When he arrived at Institut Curie two and a half years ago, this trained bio-computer scientist literally dove into the world of big data: "I joined Julien Guérin's team to build a data warehouse. It was a great challenge; we embarked on an adventure made possible by the momentum of the ICGEx project, and Institut Curie was a pioneer in the field!"  His goal To place a large mass of data in a single database that can be easily searched by users. 

Although the initial database contained only data from biological samples (such as blood and DNA), it very soon became a vast clinical data warehouse that centralizes virtually all medical reports, chemotherapy and radiotherapy data, etc. Thomas Balezeau then set to work to develop programs to automate the data flow. "The idea was to put it all in the same place, in a uniform manner, in order to make it accessible and satisfy all of the researchers' questions and needs." This data warehouse (BIOMEDICS) today is still supplied and used in addition to another project led by UNICANCER, and in which Thomas Balezeau is involved, entitled ConSoRe, a reference to the research-care continuum. This powerful search engine is able to collect and analyze information disseminated in text form in medical records, and this in a fraction of a second.

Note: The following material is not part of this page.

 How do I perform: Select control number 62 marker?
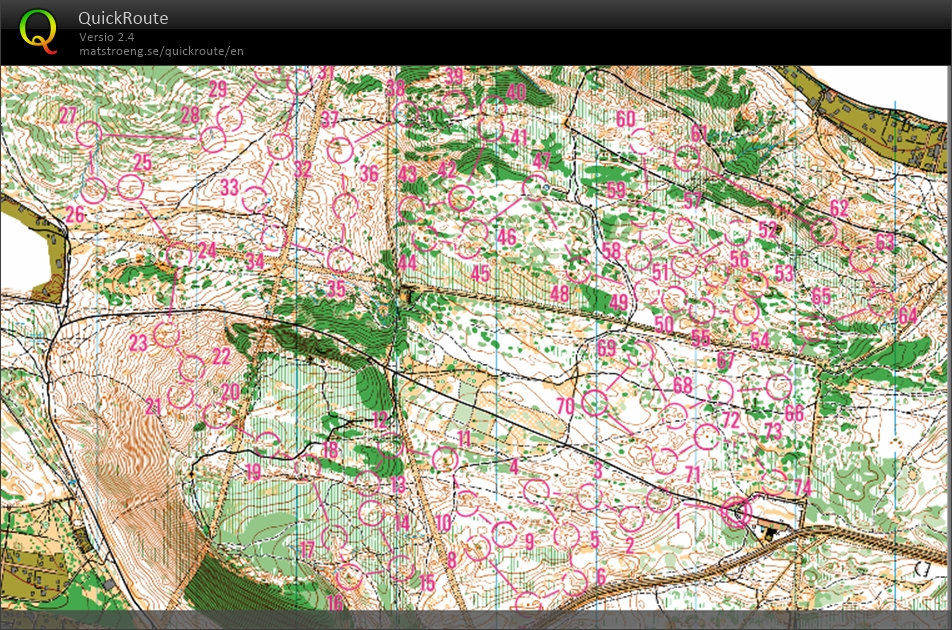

An enormous task: ConSoRe searches millions of patient documents and indexes them with medical terms (and millions of synonyms). Unlike BIOMEDICS, which is for advanced data processing, ConSoRe is also a user-friendly interface for its users, so that they can ask their questions as part of their research projects.

The idea is to allow physicians and researchers to ask as many questions as they wish, as complex as they may be, via an application suited to their needs and uses. And to provide them this data rapidly.

Give meaning to the data Using these very powerful tools, it is now possible to reconstruct a patient's medical history according to precise criteria (cancer, family risk, treatment, etc.). This is where the final goal lies, explains Thomas, translating this data into knowledge and correlating it. He continues: "I recently obtained a research project to look in-depth at this clinical data in order to identify correlations, which I hope will prove surprising." The true aim is to reveal facts that were until now invisible. For example, by comparing similar patient profiles. The idea is to understand whether certain combinations of treatments and other clinical variables could play a part in the response to treatment.

Organize and plan This data analysis requires an enormous amount of classification and referencing. "In the future it will be useful to be able to exchange with other research engines." Another challenge is the management of data architecture. Thomas Balezeau works in particular on international projects to analyze images using artificial intelligence.

We have terabytes of data, and managing them is problematic in terms of storage and anonymization. Processing it takes time and space, and raises a number of questions, such as where do we store these images? how do we secure data? how do we share it? 

Another area of discussion is industrializing processes to improve service quality and - why not - satisfying all needs.

It is not a simple task since the processes are as varied as they are subtle. But it's a fascinating subject!